The Bollywood movie was not a boxoffice runaway hit. Nevertheless I took away some rich learnings from the movie and have come up with a process to create a meaningful “Do, be and have” list before I die.

Steps to Creating the most meaningful list ever

This process will work best if you allow yourself as much time as you may need and a quite place, away from distractions. Write down whatever comes up for you in a notebook or in your journal, preferably the latter. If you prefer not to write, I invite you to at least visualise the situations as we go about each step one by one. Indulging your senses, experience them as if happening right now and fully associate with what comes up for you. If you are in a hurry, commit to doing this exercise later on in the day, when you are relaxed and open to new learnings…

Step 1 – If you knew you would definitely live for 5-10 more years, what is it that you would like to do, be and have?

Let your imagination open up to the possibilities and immerse yourself in the experience.

Step 2 – You now know that you would live only for 1-2 more years. What is it that you would like to do, be and have?

Pause…

Now write down your list.

Step 3 – Lets say you have just been diagnosed with some form of terminal illness and you have a life span of only 3-6 more months, what would your “do, be and have” list now look like?

Pause……

Would it look almost the same as the previous ones or would it be a completely different list? If its not the same, why not? If it is still the same, why so?

Now write down your list.

Step 4 – You are lying in your death bed. What do you see when you look back on your life?

Pause………

What would you have liked to see?

What do you regret?

Pause………………

Consider this – You have been granted 24 hour’s time to complete your incompletes, what from your “Do, be and have” list would you give top priority and why?

Would you want to creat a whole new list of desperate “I have to” or, would it be more “I want to” lists?

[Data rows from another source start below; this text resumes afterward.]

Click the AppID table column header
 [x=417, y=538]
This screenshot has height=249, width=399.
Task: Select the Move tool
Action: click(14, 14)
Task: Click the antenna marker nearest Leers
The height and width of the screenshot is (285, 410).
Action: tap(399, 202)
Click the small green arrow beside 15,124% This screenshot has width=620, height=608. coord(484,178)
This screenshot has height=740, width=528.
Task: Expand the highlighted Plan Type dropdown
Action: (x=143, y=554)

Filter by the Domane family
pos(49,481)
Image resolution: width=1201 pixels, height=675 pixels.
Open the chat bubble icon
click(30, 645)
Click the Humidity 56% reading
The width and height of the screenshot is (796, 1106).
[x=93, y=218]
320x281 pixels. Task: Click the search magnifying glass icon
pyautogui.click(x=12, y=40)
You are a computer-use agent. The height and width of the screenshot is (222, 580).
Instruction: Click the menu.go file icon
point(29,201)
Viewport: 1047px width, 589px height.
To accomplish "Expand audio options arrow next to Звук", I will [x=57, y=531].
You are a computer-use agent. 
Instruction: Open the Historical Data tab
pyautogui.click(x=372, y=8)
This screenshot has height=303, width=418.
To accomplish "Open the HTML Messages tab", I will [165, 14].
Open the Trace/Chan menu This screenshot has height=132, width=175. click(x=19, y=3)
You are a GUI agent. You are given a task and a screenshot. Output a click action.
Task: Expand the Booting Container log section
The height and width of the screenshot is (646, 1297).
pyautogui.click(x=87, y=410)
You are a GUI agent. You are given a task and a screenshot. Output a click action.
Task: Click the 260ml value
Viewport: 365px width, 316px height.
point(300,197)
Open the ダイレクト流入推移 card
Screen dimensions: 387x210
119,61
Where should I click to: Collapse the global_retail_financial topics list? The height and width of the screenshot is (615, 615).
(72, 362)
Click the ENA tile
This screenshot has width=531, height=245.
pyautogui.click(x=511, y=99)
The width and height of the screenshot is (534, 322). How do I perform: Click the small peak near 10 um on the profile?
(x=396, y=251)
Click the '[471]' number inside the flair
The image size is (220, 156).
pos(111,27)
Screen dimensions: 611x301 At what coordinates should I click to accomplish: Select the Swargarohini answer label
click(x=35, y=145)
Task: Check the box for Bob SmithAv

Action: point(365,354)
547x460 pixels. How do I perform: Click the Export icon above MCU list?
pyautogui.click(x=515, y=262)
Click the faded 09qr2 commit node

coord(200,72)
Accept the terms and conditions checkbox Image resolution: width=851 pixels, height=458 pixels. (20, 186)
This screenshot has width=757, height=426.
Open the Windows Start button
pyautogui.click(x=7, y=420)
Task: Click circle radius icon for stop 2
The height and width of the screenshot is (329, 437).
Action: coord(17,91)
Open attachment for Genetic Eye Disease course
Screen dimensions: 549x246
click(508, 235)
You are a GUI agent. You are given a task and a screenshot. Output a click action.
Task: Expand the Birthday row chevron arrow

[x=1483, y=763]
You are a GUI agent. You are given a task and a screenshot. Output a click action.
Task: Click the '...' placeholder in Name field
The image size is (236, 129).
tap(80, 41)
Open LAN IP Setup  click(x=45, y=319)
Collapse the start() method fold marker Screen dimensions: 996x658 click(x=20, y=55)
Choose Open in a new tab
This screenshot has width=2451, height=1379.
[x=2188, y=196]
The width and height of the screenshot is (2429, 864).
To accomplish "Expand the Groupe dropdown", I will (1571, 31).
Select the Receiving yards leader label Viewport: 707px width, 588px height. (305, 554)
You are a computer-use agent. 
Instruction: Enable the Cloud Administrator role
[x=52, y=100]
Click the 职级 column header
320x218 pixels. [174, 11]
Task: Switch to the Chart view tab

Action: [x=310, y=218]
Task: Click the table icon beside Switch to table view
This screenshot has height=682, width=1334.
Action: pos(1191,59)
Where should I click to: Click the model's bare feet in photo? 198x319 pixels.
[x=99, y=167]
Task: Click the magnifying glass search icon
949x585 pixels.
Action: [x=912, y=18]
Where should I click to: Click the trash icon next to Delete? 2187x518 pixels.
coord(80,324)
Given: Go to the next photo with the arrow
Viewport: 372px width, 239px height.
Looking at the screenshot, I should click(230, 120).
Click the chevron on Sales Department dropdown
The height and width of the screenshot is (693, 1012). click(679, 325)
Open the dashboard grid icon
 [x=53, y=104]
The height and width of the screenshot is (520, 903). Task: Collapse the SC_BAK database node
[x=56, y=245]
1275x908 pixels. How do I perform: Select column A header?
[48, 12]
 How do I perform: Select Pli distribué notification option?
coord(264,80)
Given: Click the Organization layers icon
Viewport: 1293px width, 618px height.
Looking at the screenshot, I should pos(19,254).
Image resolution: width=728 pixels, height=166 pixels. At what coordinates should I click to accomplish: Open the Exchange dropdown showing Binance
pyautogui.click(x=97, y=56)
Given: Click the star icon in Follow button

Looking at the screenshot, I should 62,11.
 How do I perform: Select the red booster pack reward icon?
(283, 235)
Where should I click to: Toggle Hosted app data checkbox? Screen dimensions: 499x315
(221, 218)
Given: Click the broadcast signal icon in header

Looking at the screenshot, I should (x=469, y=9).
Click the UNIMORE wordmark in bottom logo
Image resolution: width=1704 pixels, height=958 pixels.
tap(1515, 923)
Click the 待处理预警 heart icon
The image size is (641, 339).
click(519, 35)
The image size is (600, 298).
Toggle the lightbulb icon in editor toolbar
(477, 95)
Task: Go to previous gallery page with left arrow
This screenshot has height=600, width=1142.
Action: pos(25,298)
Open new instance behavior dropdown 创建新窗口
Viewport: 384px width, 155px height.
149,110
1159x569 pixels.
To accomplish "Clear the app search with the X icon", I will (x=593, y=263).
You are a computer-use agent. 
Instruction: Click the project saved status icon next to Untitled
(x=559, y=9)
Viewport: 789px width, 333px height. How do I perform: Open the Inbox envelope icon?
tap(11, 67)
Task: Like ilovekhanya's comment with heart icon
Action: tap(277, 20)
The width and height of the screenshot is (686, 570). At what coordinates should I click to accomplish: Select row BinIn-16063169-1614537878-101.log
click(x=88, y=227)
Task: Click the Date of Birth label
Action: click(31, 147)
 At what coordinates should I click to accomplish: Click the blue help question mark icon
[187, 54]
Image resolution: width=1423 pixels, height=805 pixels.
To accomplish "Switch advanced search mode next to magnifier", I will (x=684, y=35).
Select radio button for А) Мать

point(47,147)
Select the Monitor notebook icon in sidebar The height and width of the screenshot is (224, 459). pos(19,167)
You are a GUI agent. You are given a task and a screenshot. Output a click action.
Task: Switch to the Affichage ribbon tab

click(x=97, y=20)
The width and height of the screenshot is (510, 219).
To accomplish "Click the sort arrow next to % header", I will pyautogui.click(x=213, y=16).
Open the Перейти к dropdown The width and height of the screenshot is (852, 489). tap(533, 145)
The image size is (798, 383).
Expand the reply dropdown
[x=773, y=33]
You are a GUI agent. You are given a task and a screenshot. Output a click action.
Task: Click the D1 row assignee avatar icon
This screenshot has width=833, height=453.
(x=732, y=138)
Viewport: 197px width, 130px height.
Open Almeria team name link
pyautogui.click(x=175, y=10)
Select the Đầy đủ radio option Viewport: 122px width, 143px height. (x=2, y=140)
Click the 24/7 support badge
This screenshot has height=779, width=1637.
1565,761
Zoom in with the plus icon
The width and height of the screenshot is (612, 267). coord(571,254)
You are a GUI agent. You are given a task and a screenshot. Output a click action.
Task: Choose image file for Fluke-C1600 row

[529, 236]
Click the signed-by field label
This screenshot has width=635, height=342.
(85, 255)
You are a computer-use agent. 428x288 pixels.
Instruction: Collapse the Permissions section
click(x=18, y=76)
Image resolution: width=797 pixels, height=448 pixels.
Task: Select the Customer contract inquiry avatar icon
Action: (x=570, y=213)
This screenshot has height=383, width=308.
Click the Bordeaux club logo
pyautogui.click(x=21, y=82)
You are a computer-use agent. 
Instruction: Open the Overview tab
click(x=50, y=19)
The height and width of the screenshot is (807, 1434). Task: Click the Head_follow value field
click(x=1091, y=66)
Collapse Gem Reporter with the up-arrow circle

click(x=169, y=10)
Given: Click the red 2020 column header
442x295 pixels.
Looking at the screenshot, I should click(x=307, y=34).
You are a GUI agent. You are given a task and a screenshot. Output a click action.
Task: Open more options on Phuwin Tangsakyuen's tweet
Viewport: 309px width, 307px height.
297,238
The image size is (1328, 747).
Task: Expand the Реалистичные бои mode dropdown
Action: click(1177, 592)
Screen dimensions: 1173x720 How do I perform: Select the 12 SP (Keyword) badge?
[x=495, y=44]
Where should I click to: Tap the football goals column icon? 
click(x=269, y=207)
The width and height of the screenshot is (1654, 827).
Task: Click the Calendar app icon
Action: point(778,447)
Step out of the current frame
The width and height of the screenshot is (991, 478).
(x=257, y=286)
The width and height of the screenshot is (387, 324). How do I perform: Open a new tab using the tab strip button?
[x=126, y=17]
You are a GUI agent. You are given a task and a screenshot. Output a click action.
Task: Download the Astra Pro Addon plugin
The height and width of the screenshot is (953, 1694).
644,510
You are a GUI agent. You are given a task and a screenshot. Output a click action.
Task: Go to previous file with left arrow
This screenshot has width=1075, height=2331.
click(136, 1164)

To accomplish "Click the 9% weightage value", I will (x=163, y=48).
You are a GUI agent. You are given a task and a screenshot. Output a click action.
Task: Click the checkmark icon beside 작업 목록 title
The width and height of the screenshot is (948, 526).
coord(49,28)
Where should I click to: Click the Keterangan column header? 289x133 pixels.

Would you at that point focus on acquiring more material wealth or on connecting with people your loved ones?

Sharing personal experience…

Having indulged in the process myself, I found the whole experience rich and profound with major shift in perception and focus at each step. Toward the latter part of the exercise I found myself asking again and again “What else do I want to do, be and have in order to have no regrets when I die?” I found myself refining my “Do, be and have” list and came up with the list below -

DO -

· Something worthwhile for others

· Work on improving myself to be the best ever me

· Give useful and timely feedback from the heart

· Live life fully, with gratitude and learn from every situation

· Share what I have learnt

· Take time to sort financial matters

· Adopt a healthy lifestyle

· Connect at a deeper level with people

· Take time off work to relax and rejuvenate my soul, no matter how passionate I am about my work

· Touch and inspire others

· Love and spread love

· Celebrate life

BE -

· Loving, kind, passionate, happy, bubbly person, forgiving

· Present and open to new learning as much as I can

· Best mom, partner I can ever be.

HAVE -

· Rich relationships and networks of friends, family and communities

· Have a deep and loving relationship with myself

Life beyond list…

As someone once said – If you have a big enough “WHY”, the “how” will appear.

Going through this kind of exercises will help you find your own “big why”. Keep them in sight and imagine accomplishing the items in your list.

After compiling your own DBH (Do, Be & Have) list, you can choose the ones that resonates with you most, set intentions and specific goals around them.

It is important to bear in mind that there will be items in your list which can’t be ticked off as an “achieved” one off goal e.g. having rich relationships. These are processes that help you lead a fulfilling life.

A useful alternative is to re-examine your current goals and see how you could achieve some of the items from the DBH lists, while working on your current goals.

How do you keep yourself from getting distracted by trivial things and focus on what’s truly important for you?

I and others would be interested to hear about your experience.  what method do you use to keep yourself on track.

Parting line – “Life is happening right now, at this very moment. What are you waiting for?”